- [Task directions] Return every line below that contains the string "text", copying each one word for word.

- [Data to process]
BEGIN
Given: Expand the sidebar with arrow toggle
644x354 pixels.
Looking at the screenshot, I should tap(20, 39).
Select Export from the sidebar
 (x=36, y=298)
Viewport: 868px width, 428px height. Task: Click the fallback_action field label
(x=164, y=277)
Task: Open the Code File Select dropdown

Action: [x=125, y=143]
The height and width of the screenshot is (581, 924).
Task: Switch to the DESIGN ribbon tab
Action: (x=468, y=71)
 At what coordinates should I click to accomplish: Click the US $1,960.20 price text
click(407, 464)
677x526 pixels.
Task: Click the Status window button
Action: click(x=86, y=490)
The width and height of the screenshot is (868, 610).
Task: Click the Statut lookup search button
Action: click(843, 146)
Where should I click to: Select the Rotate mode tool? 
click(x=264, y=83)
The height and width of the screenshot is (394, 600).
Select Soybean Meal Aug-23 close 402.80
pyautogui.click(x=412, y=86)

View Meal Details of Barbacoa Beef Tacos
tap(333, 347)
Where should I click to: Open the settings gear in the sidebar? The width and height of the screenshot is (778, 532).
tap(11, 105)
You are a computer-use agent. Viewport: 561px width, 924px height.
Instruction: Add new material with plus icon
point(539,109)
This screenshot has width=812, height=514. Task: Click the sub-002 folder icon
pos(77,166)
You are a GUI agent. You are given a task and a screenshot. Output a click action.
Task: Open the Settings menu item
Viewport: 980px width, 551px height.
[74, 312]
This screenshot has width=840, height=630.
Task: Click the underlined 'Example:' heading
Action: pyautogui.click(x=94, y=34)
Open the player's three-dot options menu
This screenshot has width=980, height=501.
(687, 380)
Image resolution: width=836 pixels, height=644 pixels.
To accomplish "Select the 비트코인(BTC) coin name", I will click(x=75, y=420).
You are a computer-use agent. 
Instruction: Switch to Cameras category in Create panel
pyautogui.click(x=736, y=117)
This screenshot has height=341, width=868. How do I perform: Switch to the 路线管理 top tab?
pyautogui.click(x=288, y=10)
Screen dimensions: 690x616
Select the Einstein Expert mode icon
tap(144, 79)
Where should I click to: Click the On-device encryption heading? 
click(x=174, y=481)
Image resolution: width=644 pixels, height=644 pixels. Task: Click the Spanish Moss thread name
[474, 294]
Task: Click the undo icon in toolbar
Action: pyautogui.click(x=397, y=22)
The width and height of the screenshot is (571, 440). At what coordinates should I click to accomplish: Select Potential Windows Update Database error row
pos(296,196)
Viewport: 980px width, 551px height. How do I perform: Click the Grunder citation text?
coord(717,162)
END
- [Correct result]
 At what coordinates should I click to accomplish: Click the US $1,960.20 price text
Viewport: 980px width, 551px height. How do I perform: Click the Grunder citation text?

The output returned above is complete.